Les brevets européens qui seront soustraits au nouveau système poursuivront leur existence actuelle, c'est-à-dire en tant qu'ensemble de droits de brevet individuels et distincts ne pouvant être défendus ou contestés que devant un tribunal national. À l'inverse, ceux qui ne seront pas retirés se trouveront sous la compétence conjointe des tribunaux nationaux et de la JUB, une fois cette dernière inaugurée. Comme il est expliqué ci-dessus, cela fera en sorte que les litiges visant les brevets européens qui n'auront pas été soustraits à la compétence de la JUB pourront être portés devant celle-ci. En théorie, la validation nationale d'un brevet européen qui n'est pas soustrait à la JUB au cours de la période initiale pourra, dès le premier jour où sera en vigueur l'Accord relatif à une juridiction unifiée du brevet, faire l'objet d'une action en nullité générale devant la JUB. Si elle est couronnée de succès, cette action en nullité viendra invalider, dans tous les pays signataires de l'Accord relatif à une juridiction unifiée du brevet, toute validation nationale du brevet européen en question.
Il s'agit d'une question importante, et plusieurs facteurs doivent être pris en compte afin d'y répondre. D'une part, les brevets européens qui ne sont pas retirés du nouveau système pourront être défendus dans de nombreux pays européens à l'aide d'une procédure unique. D'autre part, ces mêmes brevets pourront être annulés au moyen d'une seule action en nullité. De plus, la JUB comporte son lot d'incertitudes. Personne ne sait vraiment comment elle fonctionnera en pratique. Ainsi, pour le moment, la plupart des intéressés jugent qu'il pourrait être plus sage d'adopter une approche « préventive », et de retirer tout brevet européen existant, en particulier ceux revêtant une valeur relativement élevée. De plus, bien que le retrait d'un brevet européen ne soit pas officiellement assorti de frais, la préparation et le dépôt d'une demande de retrait pourraient ne pas être gratuits, ce qui pourrait occasionner des frais considérables pour la société titulaire de nombreux brevets européens.
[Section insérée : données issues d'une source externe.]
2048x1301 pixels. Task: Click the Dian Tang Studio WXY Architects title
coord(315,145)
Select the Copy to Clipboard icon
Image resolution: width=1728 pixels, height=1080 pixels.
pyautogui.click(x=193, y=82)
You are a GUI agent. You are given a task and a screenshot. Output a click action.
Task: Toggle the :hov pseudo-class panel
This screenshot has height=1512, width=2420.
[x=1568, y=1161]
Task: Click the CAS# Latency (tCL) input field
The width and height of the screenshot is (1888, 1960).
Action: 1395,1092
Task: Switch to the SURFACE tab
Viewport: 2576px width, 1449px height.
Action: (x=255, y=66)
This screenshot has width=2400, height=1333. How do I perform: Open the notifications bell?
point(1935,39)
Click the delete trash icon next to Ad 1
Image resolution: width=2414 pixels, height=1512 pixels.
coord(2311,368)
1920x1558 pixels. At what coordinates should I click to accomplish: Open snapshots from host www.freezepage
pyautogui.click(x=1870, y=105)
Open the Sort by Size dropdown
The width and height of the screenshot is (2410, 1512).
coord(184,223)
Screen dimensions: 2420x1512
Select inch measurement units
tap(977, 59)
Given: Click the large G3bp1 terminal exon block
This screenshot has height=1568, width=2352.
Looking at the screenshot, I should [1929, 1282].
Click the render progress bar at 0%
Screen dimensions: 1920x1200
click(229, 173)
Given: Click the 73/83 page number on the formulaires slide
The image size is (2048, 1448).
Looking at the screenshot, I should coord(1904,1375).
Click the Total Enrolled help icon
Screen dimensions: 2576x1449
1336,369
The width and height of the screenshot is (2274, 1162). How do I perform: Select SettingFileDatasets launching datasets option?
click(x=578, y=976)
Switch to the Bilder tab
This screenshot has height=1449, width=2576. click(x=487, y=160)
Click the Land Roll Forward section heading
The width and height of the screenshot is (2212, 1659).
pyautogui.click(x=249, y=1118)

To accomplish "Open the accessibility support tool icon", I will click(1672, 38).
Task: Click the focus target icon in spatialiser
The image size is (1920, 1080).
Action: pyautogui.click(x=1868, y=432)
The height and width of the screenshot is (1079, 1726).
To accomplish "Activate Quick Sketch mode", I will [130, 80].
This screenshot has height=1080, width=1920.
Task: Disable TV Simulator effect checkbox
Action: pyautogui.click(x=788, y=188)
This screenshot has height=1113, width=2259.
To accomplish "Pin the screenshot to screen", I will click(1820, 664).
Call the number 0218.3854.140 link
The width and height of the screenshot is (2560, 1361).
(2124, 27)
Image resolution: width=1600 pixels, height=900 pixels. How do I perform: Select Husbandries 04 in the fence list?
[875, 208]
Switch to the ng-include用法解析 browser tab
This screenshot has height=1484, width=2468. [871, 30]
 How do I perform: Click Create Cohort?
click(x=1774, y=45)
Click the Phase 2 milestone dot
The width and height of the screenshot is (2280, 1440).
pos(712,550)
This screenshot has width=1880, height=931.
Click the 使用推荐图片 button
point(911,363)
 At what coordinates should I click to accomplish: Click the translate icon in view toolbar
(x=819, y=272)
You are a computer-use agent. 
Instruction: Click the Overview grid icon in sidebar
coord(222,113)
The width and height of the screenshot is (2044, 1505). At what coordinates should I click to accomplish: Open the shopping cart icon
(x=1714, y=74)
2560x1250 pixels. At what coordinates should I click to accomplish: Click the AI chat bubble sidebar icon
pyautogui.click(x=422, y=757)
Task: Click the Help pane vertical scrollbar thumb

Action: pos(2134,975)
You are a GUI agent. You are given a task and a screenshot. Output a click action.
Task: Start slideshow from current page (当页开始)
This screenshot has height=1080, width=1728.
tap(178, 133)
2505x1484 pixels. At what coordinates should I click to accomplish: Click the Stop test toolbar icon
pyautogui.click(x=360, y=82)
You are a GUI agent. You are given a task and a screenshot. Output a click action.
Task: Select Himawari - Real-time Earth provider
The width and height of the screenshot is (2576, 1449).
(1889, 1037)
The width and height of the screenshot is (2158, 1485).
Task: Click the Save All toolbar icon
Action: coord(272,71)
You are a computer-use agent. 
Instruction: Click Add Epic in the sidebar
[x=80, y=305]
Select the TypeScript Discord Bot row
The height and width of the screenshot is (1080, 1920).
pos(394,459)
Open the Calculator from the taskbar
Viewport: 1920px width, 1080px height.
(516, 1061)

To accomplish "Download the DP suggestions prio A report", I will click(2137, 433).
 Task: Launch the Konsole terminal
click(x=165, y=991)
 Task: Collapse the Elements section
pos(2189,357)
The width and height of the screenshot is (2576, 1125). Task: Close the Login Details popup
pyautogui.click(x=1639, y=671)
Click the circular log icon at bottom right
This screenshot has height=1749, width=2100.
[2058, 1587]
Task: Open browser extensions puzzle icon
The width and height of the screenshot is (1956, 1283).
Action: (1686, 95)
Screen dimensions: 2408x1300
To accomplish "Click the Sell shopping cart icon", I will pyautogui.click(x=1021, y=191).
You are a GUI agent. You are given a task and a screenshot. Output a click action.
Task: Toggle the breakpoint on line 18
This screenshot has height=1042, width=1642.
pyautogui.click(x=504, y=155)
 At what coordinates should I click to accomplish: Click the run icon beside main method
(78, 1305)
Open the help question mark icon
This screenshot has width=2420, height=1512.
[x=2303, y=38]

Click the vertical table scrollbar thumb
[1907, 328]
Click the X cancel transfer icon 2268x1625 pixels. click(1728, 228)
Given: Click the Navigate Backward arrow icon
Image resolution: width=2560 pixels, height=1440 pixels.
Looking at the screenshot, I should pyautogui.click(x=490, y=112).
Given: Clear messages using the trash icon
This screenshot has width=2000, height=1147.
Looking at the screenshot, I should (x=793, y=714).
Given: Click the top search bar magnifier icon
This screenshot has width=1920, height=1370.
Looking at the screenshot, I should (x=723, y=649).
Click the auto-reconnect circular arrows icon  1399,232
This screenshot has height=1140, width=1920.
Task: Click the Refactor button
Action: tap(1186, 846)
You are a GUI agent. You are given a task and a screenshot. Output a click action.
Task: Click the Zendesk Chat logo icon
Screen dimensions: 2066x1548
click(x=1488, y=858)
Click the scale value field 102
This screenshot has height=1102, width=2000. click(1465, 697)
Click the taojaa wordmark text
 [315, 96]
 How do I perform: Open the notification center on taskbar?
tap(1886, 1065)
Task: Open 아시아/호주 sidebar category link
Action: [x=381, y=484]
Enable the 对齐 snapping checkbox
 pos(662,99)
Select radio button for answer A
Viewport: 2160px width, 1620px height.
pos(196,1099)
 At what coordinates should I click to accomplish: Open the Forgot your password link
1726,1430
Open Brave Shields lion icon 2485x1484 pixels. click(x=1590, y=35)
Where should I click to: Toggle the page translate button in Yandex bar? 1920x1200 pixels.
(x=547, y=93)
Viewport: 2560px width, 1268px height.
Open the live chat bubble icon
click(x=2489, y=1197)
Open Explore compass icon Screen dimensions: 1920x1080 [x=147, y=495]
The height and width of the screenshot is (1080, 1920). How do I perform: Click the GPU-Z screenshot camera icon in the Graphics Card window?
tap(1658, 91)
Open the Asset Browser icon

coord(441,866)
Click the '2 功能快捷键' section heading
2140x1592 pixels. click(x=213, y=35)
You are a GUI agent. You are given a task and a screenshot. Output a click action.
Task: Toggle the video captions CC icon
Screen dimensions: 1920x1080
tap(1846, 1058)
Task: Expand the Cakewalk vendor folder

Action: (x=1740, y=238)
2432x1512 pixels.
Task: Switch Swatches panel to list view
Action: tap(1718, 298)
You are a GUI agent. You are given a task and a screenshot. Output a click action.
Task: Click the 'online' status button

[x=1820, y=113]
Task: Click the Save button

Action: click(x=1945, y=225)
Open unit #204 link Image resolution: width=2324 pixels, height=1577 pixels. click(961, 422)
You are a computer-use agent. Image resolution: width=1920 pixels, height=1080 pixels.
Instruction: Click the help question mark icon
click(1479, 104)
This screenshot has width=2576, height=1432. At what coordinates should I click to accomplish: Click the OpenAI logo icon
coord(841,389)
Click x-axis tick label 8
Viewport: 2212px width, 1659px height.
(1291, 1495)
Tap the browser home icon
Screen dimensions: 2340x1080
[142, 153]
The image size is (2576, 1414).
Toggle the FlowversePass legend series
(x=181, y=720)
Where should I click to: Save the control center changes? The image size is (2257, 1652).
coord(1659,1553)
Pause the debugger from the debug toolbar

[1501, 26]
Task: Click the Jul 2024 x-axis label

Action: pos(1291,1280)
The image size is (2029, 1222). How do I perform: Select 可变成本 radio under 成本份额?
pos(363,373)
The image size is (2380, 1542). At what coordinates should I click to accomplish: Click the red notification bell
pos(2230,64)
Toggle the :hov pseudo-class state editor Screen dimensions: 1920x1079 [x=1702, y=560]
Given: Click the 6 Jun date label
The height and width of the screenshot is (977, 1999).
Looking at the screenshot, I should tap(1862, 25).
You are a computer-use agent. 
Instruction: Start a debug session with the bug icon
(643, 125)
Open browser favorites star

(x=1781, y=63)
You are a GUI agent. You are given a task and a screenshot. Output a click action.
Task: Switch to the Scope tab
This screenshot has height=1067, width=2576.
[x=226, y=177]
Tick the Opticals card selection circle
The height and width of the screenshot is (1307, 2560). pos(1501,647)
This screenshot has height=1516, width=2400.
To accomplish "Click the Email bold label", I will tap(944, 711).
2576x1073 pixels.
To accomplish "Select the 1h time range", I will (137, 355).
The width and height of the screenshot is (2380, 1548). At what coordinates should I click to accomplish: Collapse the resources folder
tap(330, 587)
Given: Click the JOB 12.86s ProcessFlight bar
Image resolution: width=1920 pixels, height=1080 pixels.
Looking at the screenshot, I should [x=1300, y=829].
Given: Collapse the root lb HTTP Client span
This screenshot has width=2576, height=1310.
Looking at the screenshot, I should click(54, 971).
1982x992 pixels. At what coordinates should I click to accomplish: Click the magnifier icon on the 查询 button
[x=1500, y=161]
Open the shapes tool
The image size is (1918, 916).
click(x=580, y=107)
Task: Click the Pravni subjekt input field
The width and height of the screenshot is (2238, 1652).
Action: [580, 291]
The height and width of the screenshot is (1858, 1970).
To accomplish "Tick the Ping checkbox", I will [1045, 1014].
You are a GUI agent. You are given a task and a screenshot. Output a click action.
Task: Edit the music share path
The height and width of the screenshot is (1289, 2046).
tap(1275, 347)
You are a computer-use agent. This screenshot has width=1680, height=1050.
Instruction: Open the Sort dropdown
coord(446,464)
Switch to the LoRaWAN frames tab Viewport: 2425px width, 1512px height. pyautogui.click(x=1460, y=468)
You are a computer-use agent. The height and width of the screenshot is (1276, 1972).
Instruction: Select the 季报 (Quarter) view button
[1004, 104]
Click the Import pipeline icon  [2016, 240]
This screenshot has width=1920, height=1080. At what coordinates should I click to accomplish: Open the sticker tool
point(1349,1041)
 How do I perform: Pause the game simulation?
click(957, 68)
Notons que le brevet européen qui aura été retiré pourra tout de même être « réintégré » ultérieurement par l'annulation du retrait original, pourvu qu'aucune de ses validations nationales ne fasse l'objet de procédures judiciaires à ce moment. Il y a par conséquent lieu de garder à l'esprit qu'un retrait de la JUB n'est pas permanent, et qu'il demeurera possible de recourir à la vaste compétence de cette dernière à une date ultérieure.